迟曜坐的位置靠窗,车窗外的光线恰好打在他身上,和开学那会儿论坛上广为流传的那张照片很像。
在这样的注视下,林折夏忽然觉得有点说不出的别扭。
她不想自己也间接变成引人注视的对象,于是拿下耳机,抱着书包和那盒空牛奶坐到前排,和何阳凑一块儿坐。
何阳还在抄作业,莫名地问:“你过来干嘛?”
林折夏:“……来看看你,作业抄得怎么样了。”
何阳:“数学马上抄完,还剩一门英语。”
“不过作业下次还是自己写吧,”林折夏说,“你在车上抄作业的样子,挺狼狈的。”
说完,林折夏又忍不住提了句:“前面那几个,好像是我们学校的。”
何阳手上没停,飞速抬头,然后说:“就那几个老盯着我曜哥看的?”
林折夏“嗯”了一声。
在何阳说之前,她还以为是她看错了。
何阳却见怪不怪:“这有什么——以前我和曜哥一块儿上学的时候,比这还夸张,有明明放学不坐这路车回家,还硬是坐了一整个学期的。”
林折夏:“啊?”
何阳又扭头向后座瞥了眼,发现迟曜在补觉,没注意到他说的话,然后说:“我们班级那会儿在走廊尽头,就接水那儿,每次接水都大排长龙,全是在外面偷看他的,我有时候接不到水,都想把他的脑袋拧下来从班里踢出去。”
“我这么说会不会显得太残忍了?”
林折夏想了想那个场景:“不残忍,我完全可以理解你的想法。”
她顿了顿,转而又想说点什么:“不过——”
不过,迟曜原来一直都,挺惹眼的。
只是她在昨晚之前,一直没怎么发现过。
何阳:“不过什么?”
林折夏没往下说:“没什么。你快到站了,赶紧收拾东西吧。”
-
林折夏到校后,发现自己桌肚里被塞满了零食。
满满当当的,应有尽有。
“怎么办,”这时,陈琳正好进班,她有点困惑地说,“我好像被人表白了,谁给我买那么多吃的。”
陈琳面色复杂:“不好意思,我买的。”
林折夏:“……”
陈琳:“就是想感谢你们,但我不敢给迟曜送,要不然你给他拿过去?”
有独吞的机会,林折夏才不会拿去和迟曜分享:“他不需要零食,男孩子还是少吃点零食比较好。”
聊到昨天的事,陈琳又说:“我早上去找老师了,老师说会跟实验附中那边沟通,跟学校汇报之后,她应该不敢再找人过来了。”
林折夏觉得这事这样处理还算妥善。
毕竟事情如果闹大,顺着红毛,能找到那个实验附中的学生。尤其两个人似乎关系匪浅,昨天红毛提到了“他妹”,也许是什么兄妹关系。

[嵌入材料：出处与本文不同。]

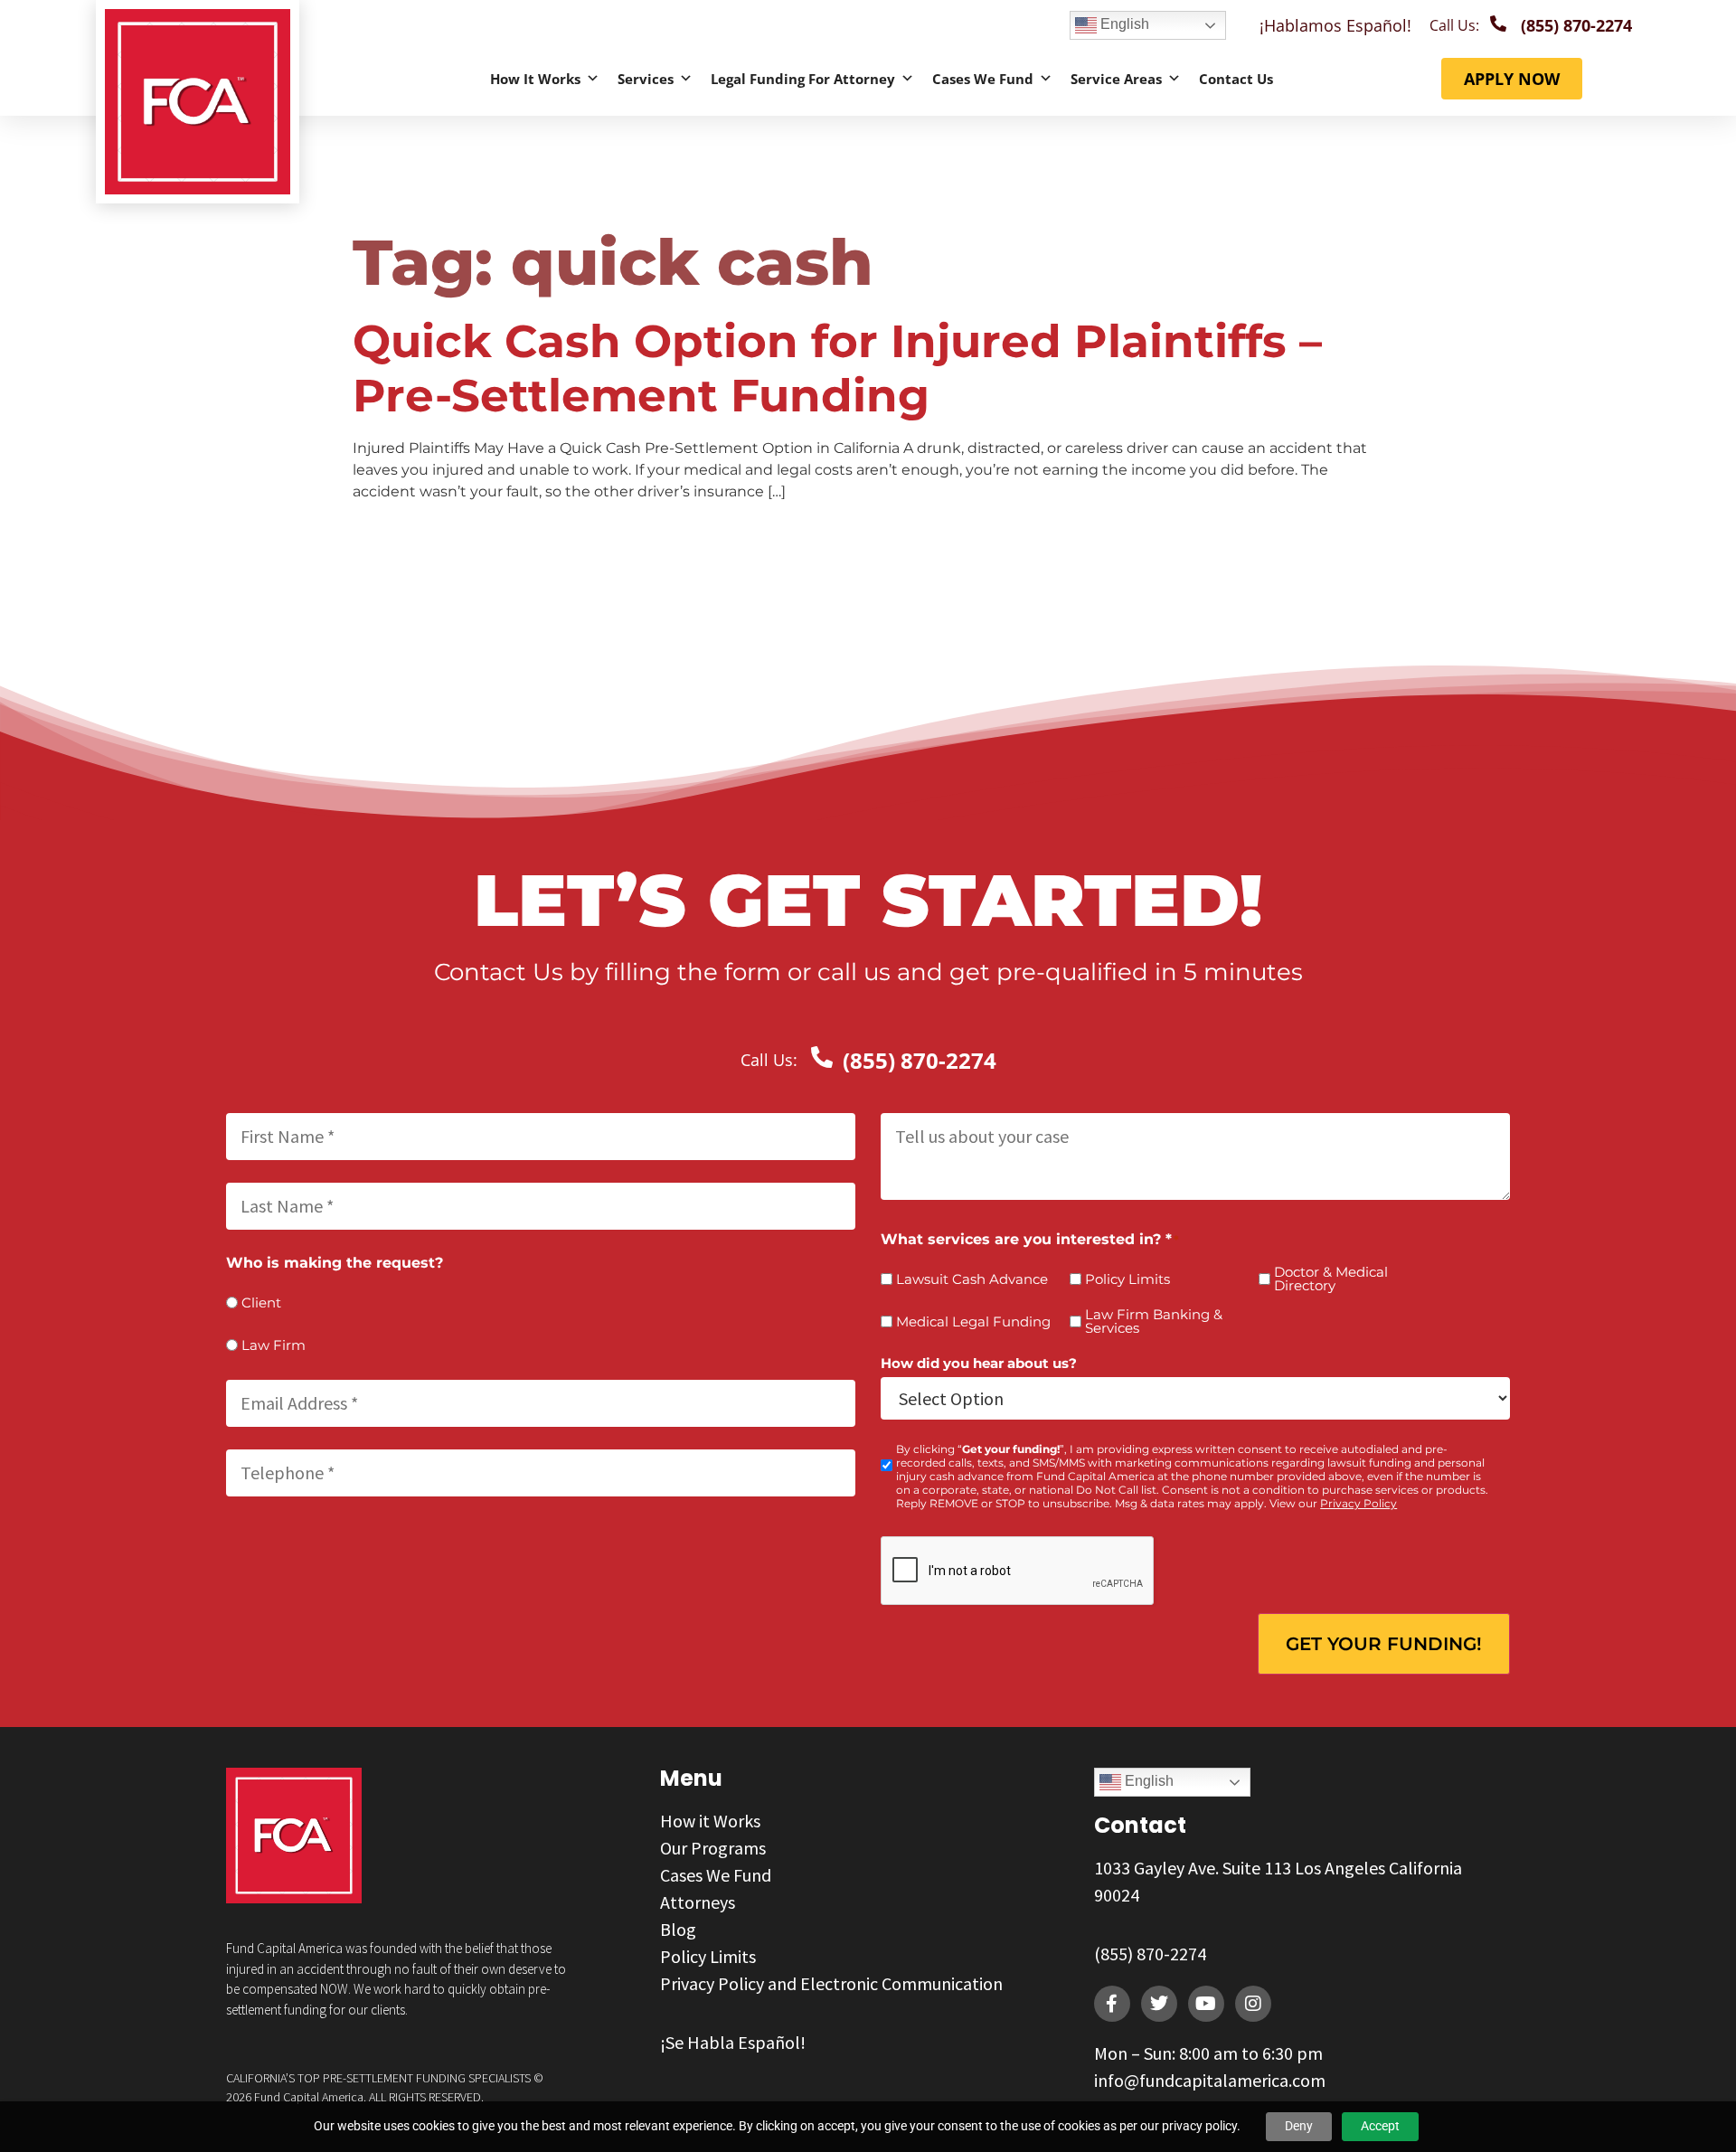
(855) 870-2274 (1150, 1953)
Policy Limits (1127, 1279)
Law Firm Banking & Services (1153, 1321)
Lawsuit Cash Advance (972, 1279)
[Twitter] (1159, 2004)
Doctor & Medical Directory (1331, 1278)
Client (261, 1302)
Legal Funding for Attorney (803, 79)
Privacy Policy (1358, 1503)
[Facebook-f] (1112, 2004)
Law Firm (273, 1345)
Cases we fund (982, 79)
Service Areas (1116, 79)
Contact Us (1236, 79)
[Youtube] (1206, 2004)
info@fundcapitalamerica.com (1210, 2080)
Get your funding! (1384, 1644)
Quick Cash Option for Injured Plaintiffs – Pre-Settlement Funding (837, 368)
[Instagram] (1253, 2004)
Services (646, 79)
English (1123, 24)
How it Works (535, 79)
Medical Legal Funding (973, 1321)
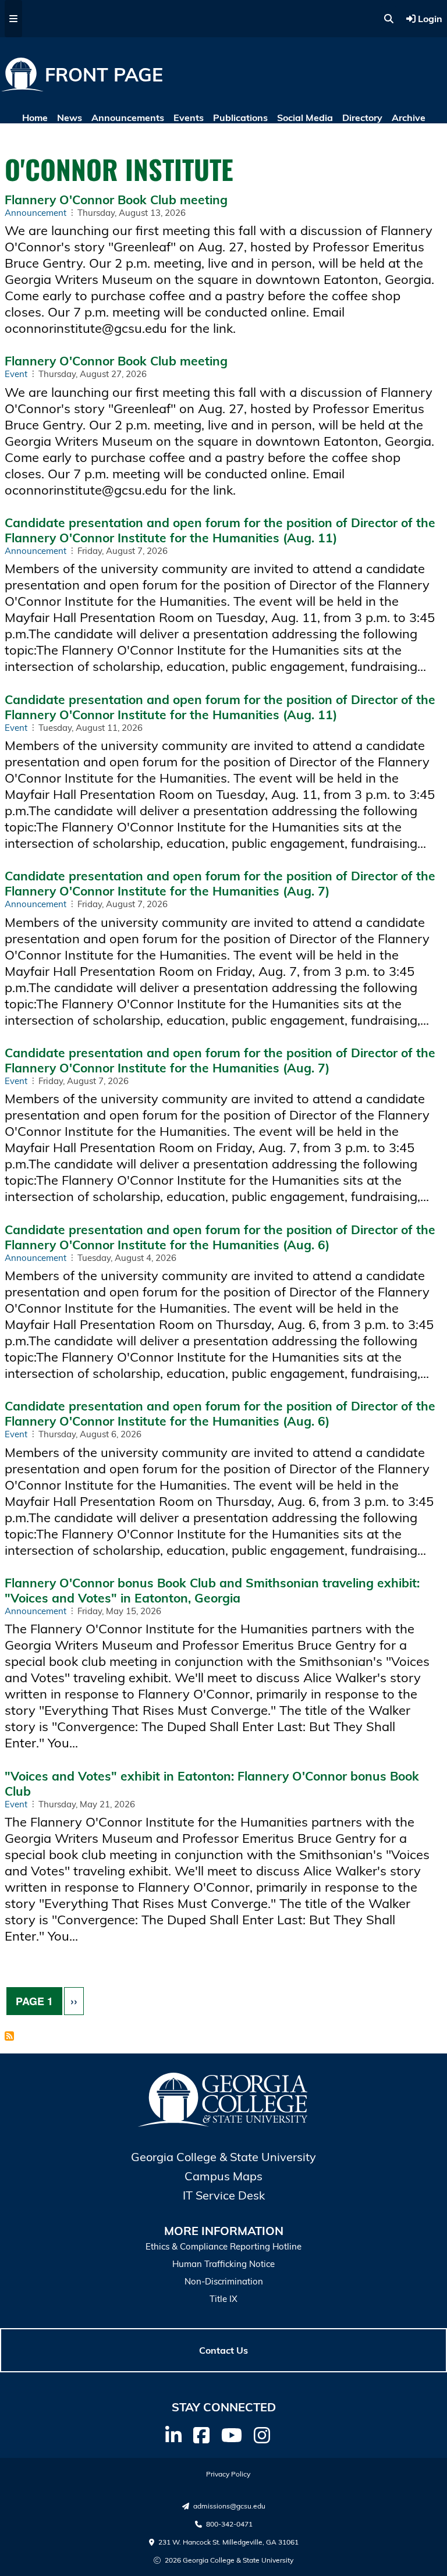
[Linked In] (173, 2435)
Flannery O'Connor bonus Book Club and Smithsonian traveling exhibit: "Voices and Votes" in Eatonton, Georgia (212, 1590)
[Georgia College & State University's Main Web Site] (223, 2124)
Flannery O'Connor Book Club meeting (116, 199)
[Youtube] (231, 2435)
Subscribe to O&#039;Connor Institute (9, 2036)
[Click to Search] (389, 18)
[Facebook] (201, 2435)
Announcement (35, 212)
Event (16, 373)
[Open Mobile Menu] (13, 18)
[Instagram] (262, 2435)
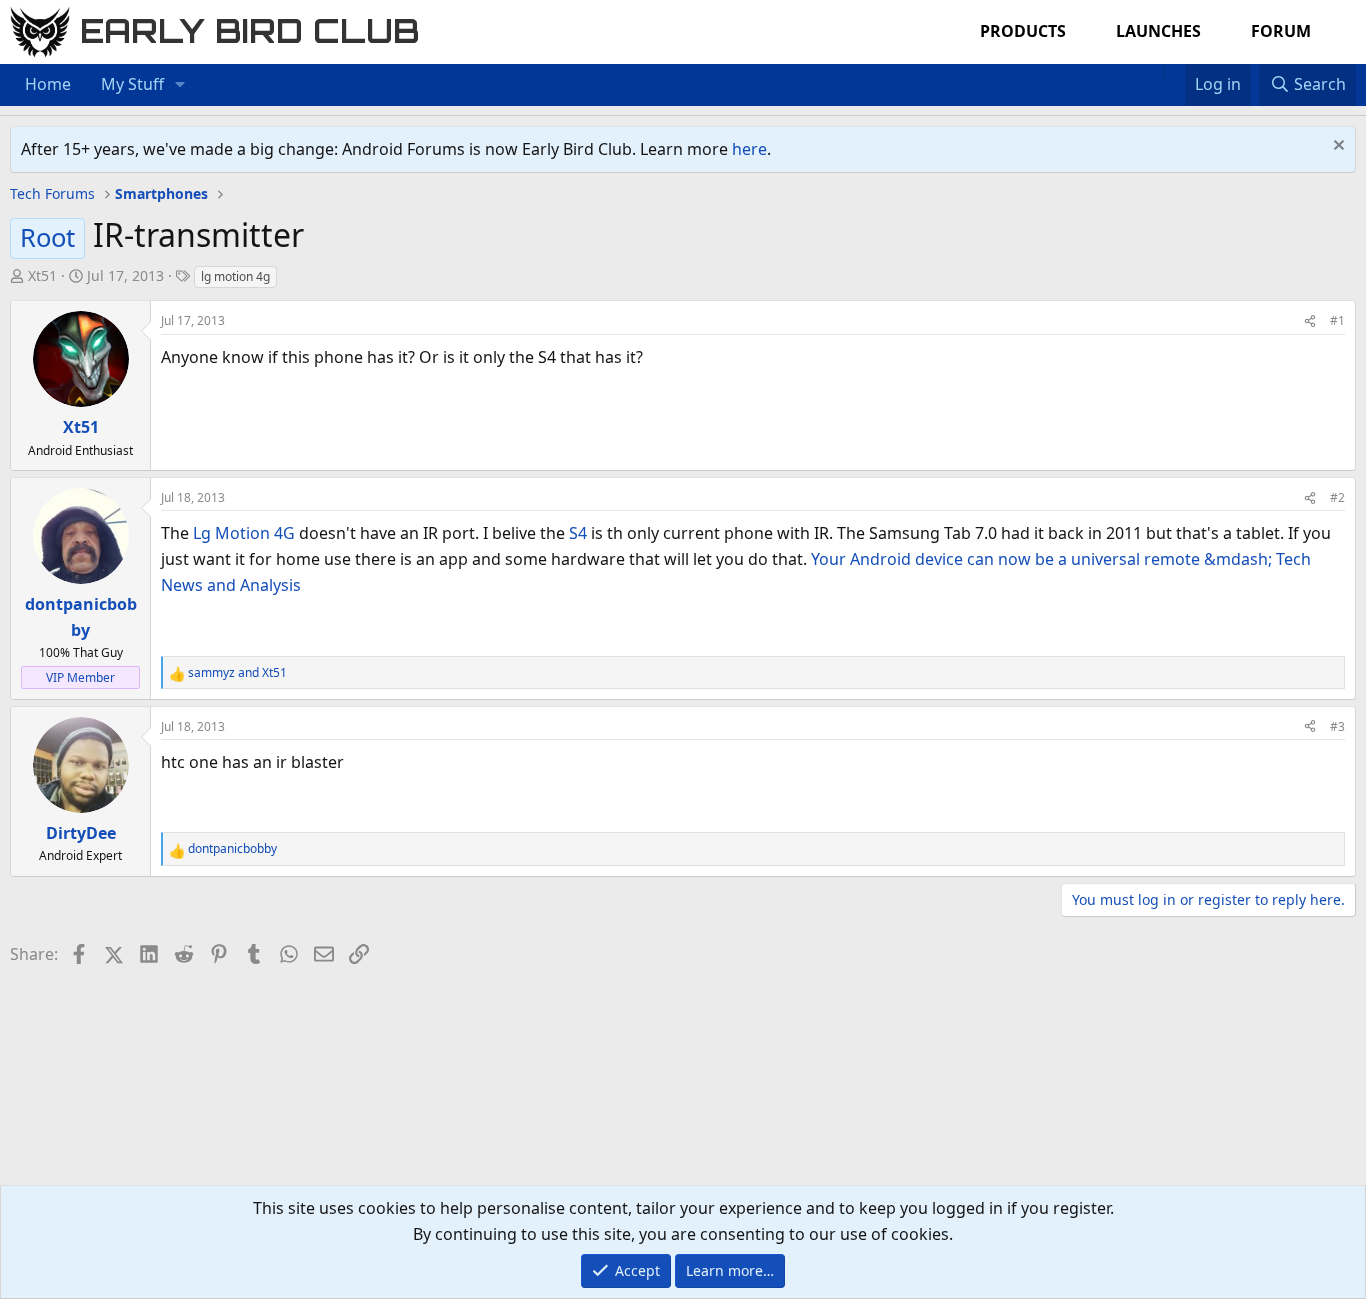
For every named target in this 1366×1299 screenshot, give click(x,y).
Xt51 (42, 275)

然而她不知道的是,这件事情在她看不见的地方,还有一段小小的后续。
高一一班班内。
迟曜坐在最后排,老师在黑板上解着题。
他一只手转着笔,一只手压在桌肚里,垂着眼去看手机里不停弹出的新消息。
何阳:被我揪出来了。
何阳:是个高二的女生,她在校外认了几个“哥哥”,其中一个哥哥很出名,红头发。
何阳:她还跟别人炫耀过她认识校外的人,估计就是她,没跑了。
何阳:学校下了全校通知,但没查到具体是谁,我课间带人警告了她,她估计没想到会被人找到,还挺慌的,说自己知道错了。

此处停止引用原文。